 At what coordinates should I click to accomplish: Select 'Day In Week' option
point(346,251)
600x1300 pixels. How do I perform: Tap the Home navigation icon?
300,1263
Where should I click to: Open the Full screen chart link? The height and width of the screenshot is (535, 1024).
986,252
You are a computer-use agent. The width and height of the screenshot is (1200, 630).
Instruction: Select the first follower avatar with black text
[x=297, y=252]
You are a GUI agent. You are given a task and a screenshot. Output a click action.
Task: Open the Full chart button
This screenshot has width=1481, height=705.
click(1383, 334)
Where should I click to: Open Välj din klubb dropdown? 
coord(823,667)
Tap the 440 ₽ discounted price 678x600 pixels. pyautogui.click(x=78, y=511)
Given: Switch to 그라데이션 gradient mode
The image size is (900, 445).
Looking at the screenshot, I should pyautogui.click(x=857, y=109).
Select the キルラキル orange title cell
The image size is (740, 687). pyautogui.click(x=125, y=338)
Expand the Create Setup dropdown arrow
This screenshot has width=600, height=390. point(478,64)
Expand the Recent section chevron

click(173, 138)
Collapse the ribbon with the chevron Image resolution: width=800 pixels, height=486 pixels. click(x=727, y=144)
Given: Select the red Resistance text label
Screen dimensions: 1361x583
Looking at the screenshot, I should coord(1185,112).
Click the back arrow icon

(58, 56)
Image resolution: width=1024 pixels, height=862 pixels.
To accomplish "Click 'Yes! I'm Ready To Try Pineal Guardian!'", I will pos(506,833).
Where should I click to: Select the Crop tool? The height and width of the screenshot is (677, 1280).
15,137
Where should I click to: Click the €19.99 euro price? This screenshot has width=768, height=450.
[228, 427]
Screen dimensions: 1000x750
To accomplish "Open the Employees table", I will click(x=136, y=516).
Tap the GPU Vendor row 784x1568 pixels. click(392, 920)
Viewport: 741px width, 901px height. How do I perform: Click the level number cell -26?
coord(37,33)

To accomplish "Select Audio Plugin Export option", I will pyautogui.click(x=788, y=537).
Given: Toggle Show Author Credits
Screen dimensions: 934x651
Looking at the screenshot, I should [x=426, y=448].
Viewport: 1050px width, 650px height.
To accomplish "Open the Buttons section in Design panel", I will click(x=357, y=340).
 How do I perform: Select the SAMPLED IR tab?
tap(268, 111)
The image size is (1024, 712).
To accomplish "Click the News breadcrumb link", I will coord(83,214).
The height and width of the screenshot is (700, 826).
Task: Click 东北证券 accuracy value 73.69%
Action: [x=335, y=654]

━━━━━━━━━━━━━━━━━━━━

> THE PROBLEM
How many lines in these entries hold the string "resolution"? Answer with the number alone.

> WRITTEN SOLUTION
2